## INSTRUCTION 1:
Echo a portion of the inflation report word for word, beginning at the words "Monday’s inflationary data" and stopping after the words "estimates of 0.5%.".

──────── EXTRACT TO READ

The inflation bias comes back to the market this week. It has caused caution in Wall Street and excited the grain bulls.
Monday’s inflationary data was in the CPI or consumer price index. The CPI came in above analyst expectations for June increasing 0.9% month-on-month. That was an increase from from 0.6% in May and nearly doubling analyst expectations of a 0.5% increase. The CPI rose 5.4% year-on-year in June, beating analyst estimates that it would remain unchanged at 5.0%. The core CPI that excludes the more volatile food and energy sectors also rose 0.9% month-on-month in June, up from 0.7% gains in May and beating analyst estimates of 0.5%.
Then Thursday PPI data drove home the inflation concerns of Wall Street. PPI data for June showed a month-on-month increase of 1%, up from 0.8% the previous month. That was above analyst expectations of a decrease to 0.6%. The PPI was up 7.3% year-on-year in June, which is the largest in this data point’s short history since 2010. That compared to 6.6% in May and analyst expectations of 6.8% inflation at the wholesale level. The core PPI that excludes the more volatile food and energy sectors also rose 1.0% month-on-month in June, up from 0.7% in May and doubling analyst expectations of 0.5%. The core PPI rose 5.6% year-on-year in June, up from 4.8% in May and exceeding analyst expectations of 5.1%.

────────────────
──────── SUPPLIED MATERIAL

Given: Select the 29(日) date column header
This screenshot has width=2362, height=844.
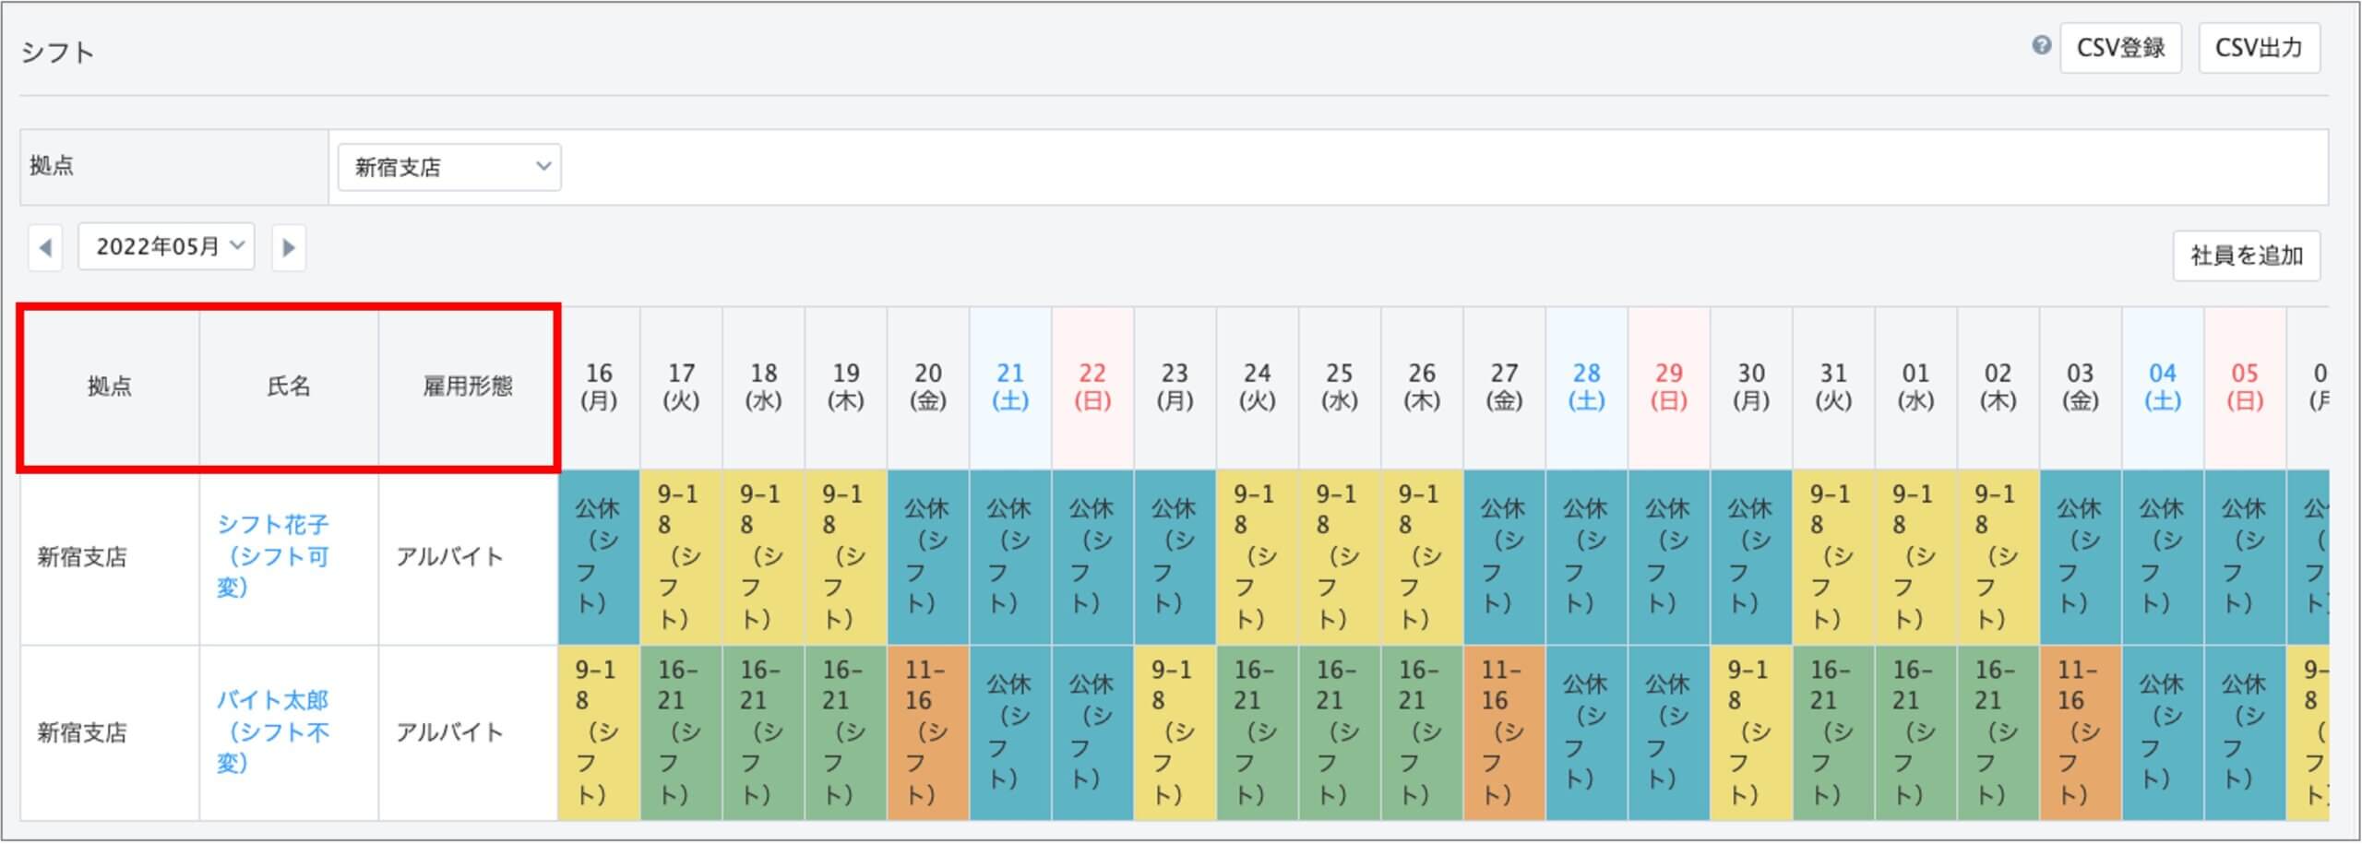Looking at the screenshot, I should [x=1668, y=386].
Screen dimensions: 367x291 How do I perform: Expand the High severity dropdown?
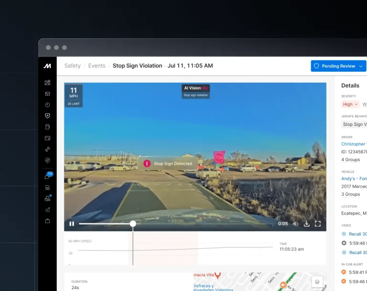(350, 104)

────────────────
──────── SUPPLIED MATERIAL

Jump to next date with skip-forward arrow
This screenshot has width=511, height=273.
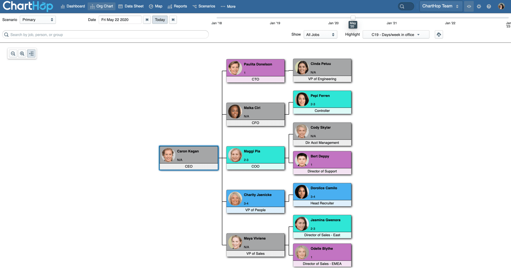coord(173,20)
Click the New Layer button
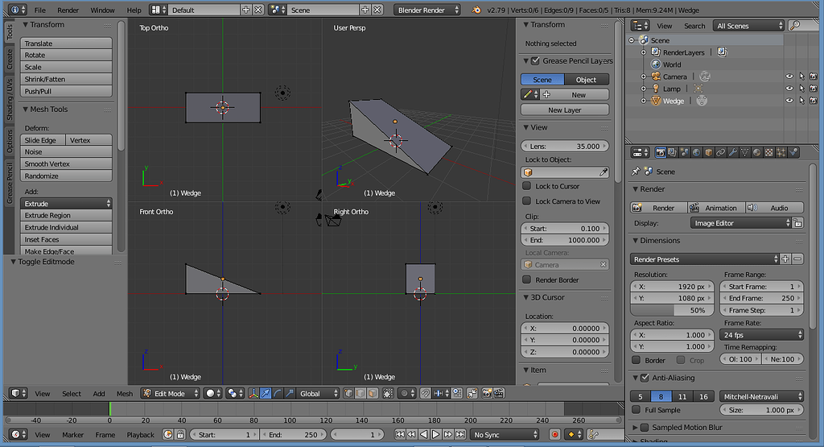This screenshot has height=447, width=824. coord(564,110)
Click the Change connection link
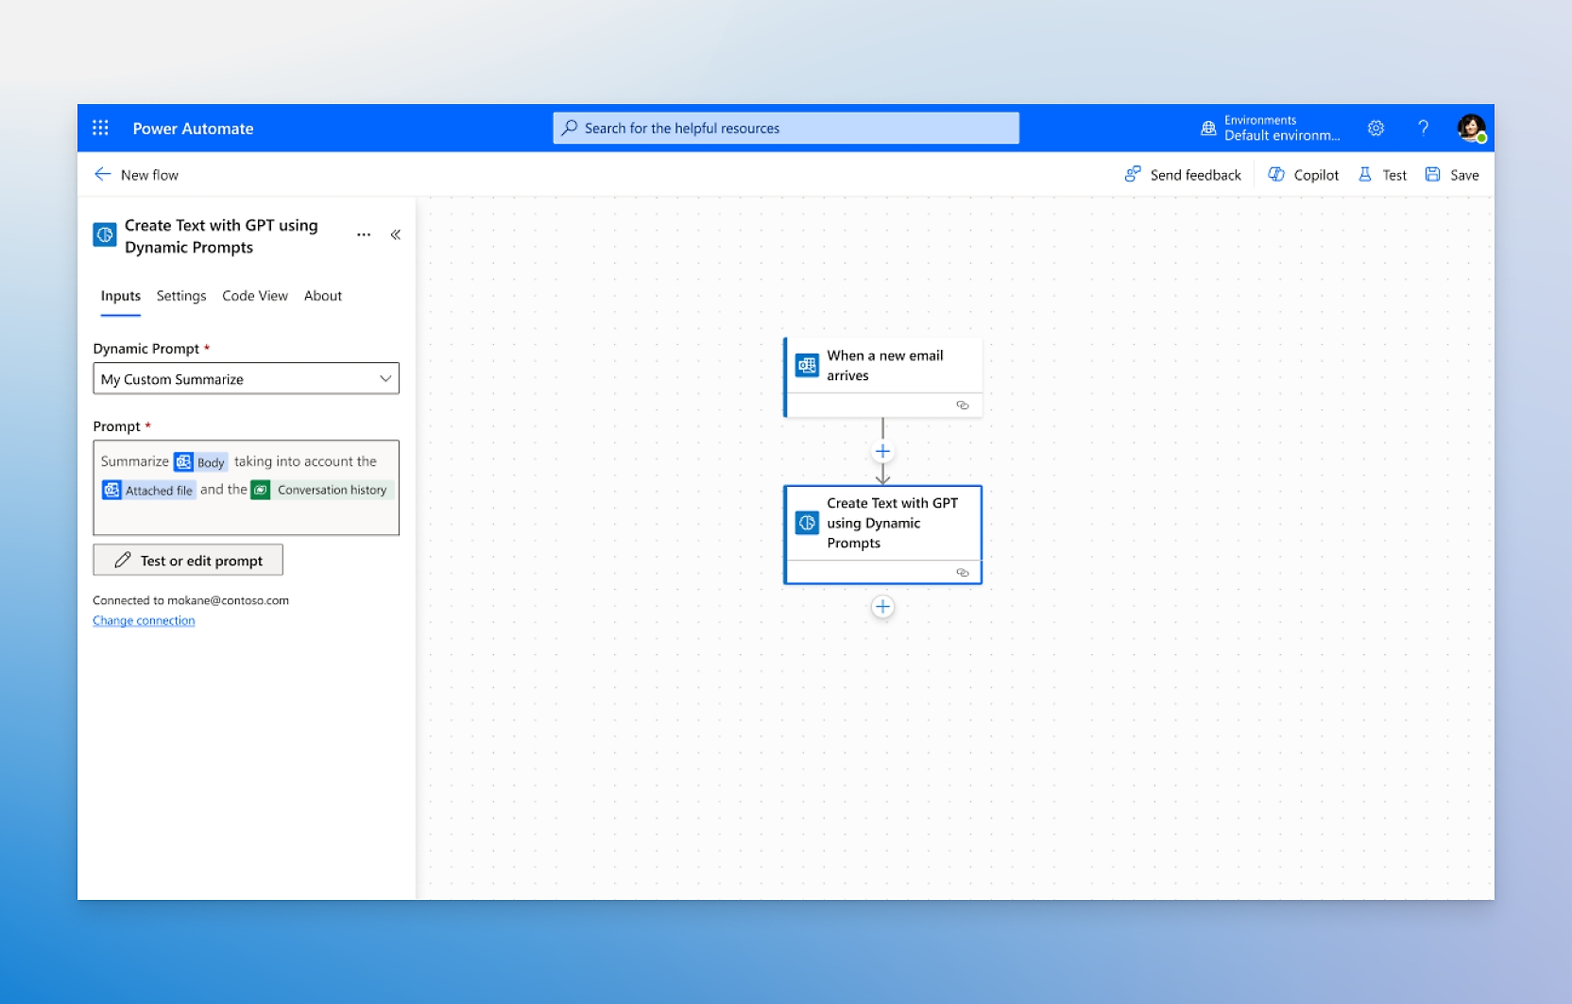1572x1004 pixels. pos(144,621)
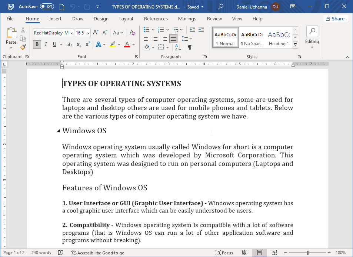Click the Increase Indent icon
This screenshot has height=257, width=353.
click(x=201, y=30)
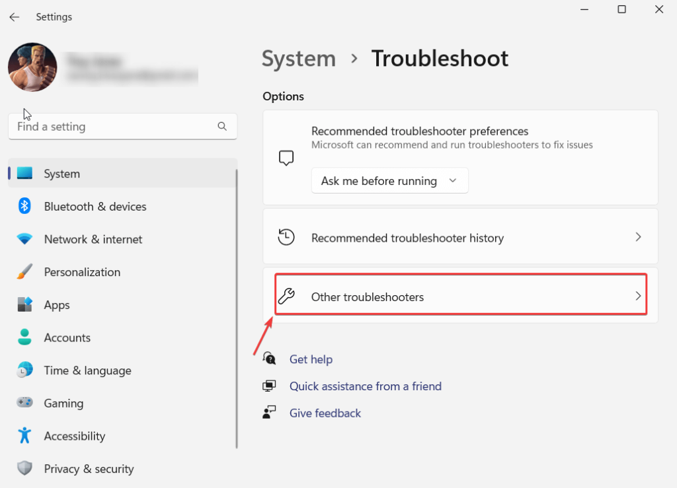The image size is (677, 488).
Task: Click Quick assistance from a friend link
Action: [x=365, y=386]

────────────────
──────── SUPPLIED MATERIAL

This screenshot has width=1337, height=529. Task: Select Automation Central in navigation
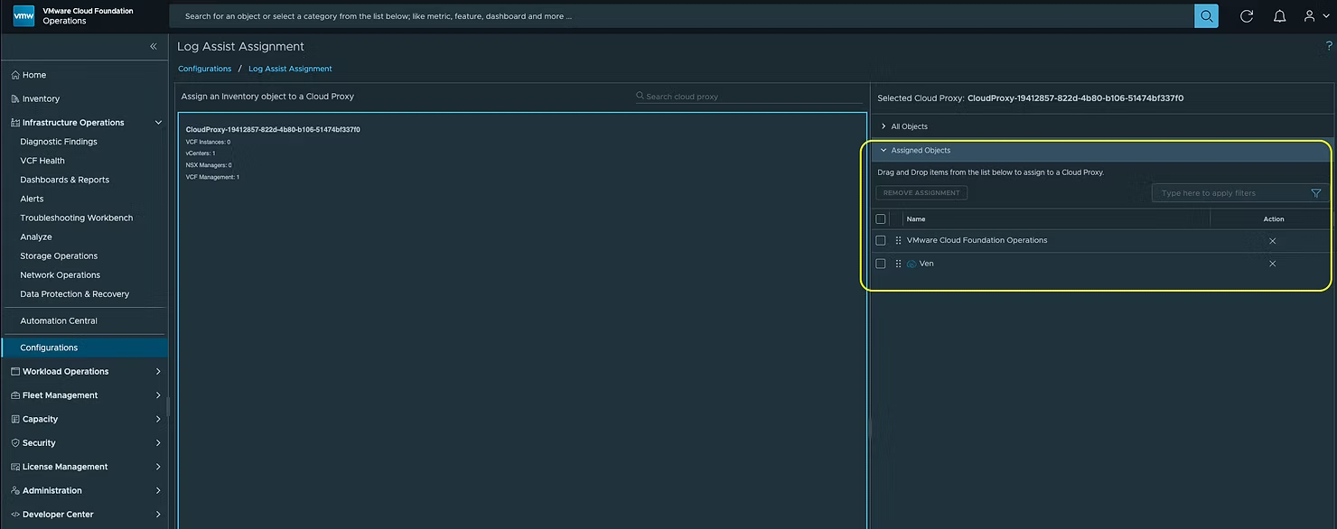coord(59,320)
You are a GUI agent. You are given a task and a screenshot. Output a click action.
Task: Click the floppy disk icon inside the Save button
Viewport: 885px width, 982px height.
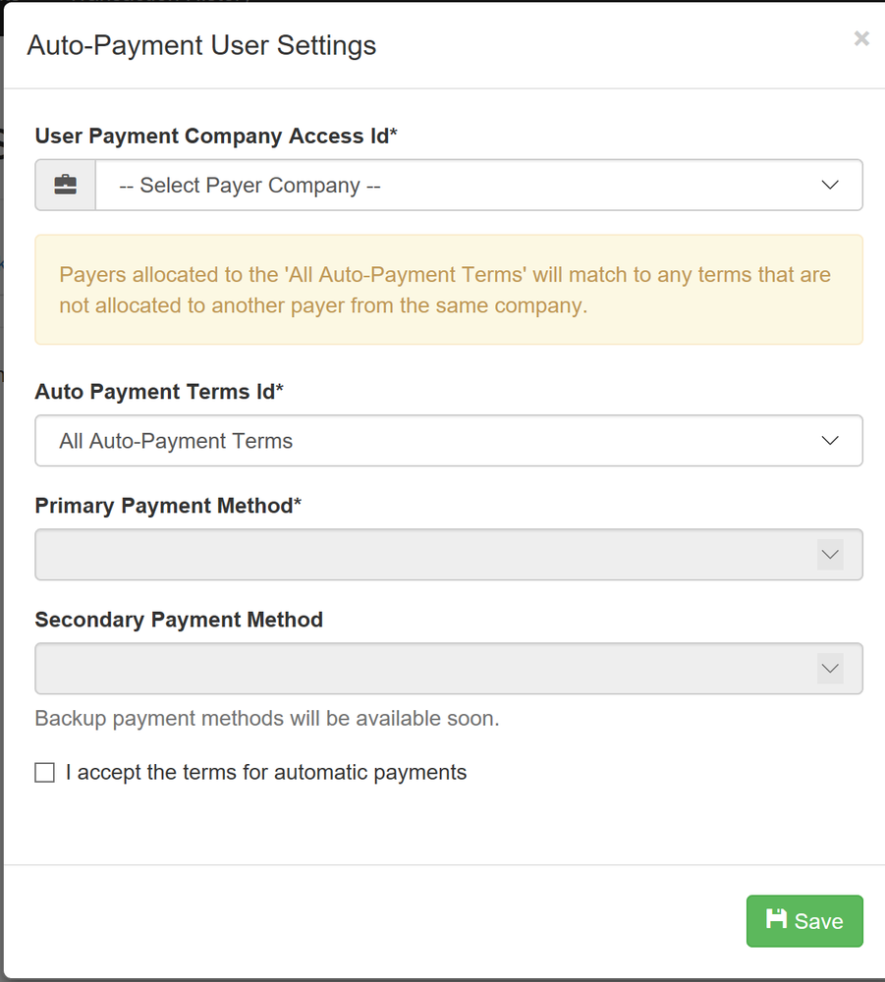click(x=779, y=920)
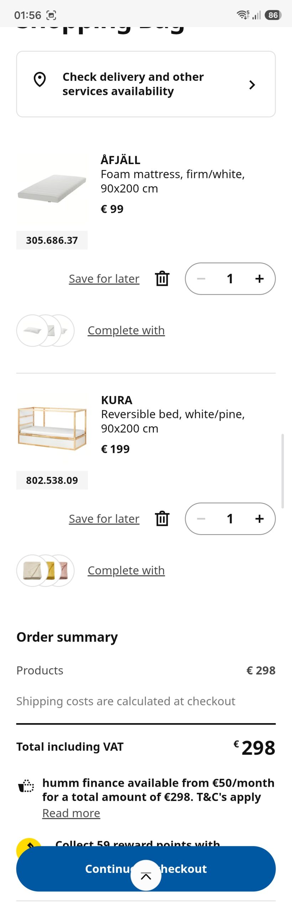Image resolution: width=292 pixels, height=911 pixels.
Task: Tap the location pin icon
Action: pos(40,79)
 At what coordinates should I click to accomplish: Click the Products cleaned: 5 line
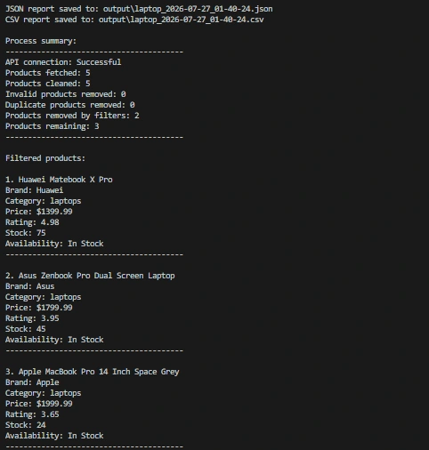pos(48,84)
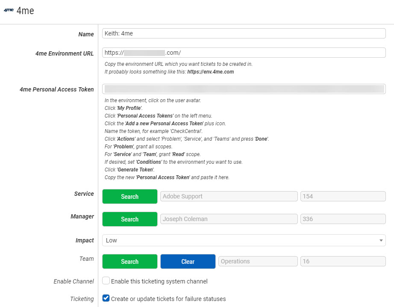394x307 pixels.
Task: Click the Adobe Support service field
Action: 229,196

────────────────

## INSTRUCTION 2:
In the listing, rewrite the lines that begin at the line containing "Click the New Layer button" and stop after the line containing "Action: [x=365, y=386]", with "Change connection" replaced by "Edit connection" and nothing else changed. Leave the pictures out.

## FINISHED ANSWER 1:
Monday’s inflationary data was in the CPI or consumer price index. The CPI came in above analyst expectations for June increasing 0.9% month-on-month. That was an increase from from 0.6% in May and nearly doubling analyst expectations of a 0.5% increase. The CPI rose 5.4% year-on-year in June, beating analyst estimates that it would remain unchanged at 5.0%. The core CPI that excludes the more volatile food and energy sectors also rose 0.9% month-on-month in June, up from 0.7% gains in May and beating analyst estimates of 0.5%.

## FINISHED ANSWER 2:
Click the New Layer button
This screenshot has height=447, width=824. coord(564,110)
Click the Edit connection link
1572x1004 pixels. pos(144,621)
Click the Increase Indent icon
This screenshot has height=257, width=353.
click(x=201, y=30)
The image size is (677, 488).
Task: Click Quick assistance from a friend link
Action: [x=365, y=386]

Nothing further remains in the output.